Regarding study volume increases and planned growth, participants said the following:
- "At the current time, I am anticipating growing the cardiac CTA business from six to eight cardiac studies a day to 12 to 15. In interventional radiology, we … have begun training staff for procedures to include Y-90, TIPS [transjugular intrahepatic portosystemic shunt], embolizations and cryoablations."
- "Several new specialized providers (GI, podiatry, neuro, ortho) are coming to our facility!"
- "Onsite radiologist coverage may decrease over the next several months."
Regarding healthcare policy and Medicare reimbursement, administrators expressed concern, stating the following:
- "Government payors are not reliable currently."
- "My only concern would be if contrast gets tariffed."
- "Not sure how tariffs will affect expenses this time. Our Secretary of Health is clinically incompetent, so there are concerns about moving healthcare forward under his tenure."
- "Reimbursement for rural health is not adequate. Payor mix is too high for Medicare and Medicaid."
- "Political scene is crazy right now.
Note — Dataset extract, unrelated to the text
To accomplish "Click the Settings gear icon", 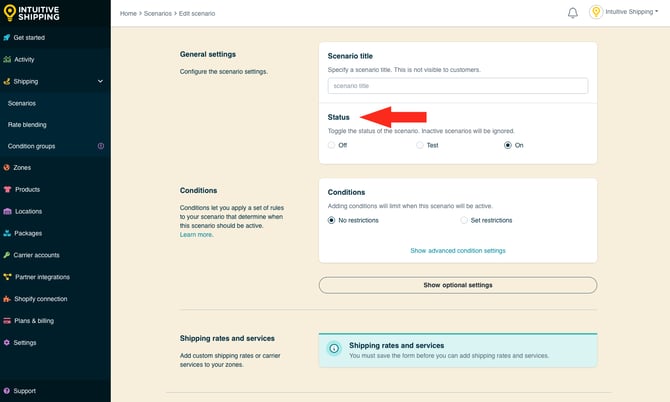I will coord(7,342).
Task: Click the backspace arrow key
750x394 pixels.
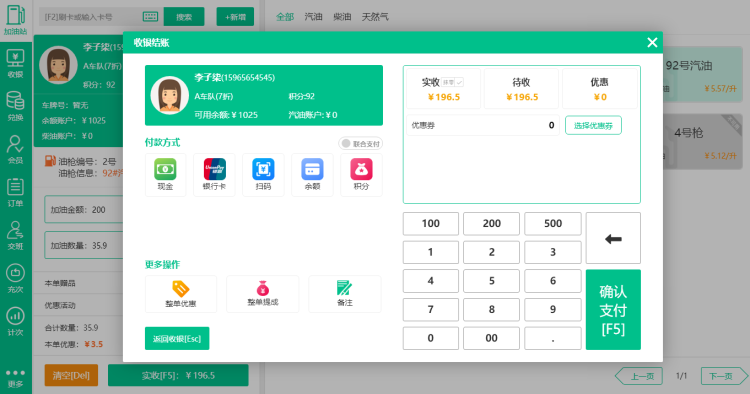Action: [613, 238]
But even if the bills pass, it takes a bit before [they] take effect."
Finally, regarding internal operations and staffing, survey participants noted:
- "Increasing wage inflation due to lack of full-time staff and increased reliance on contract or agency staffing."
- "June and July are vacation season for providers [and we] usually see volumes drop slightly."
The Medical Imaging Confidence Index (MICI) is produced by market research firm The MarkeTech Group using data from its imagePRO panel of radiology administrators and business managers.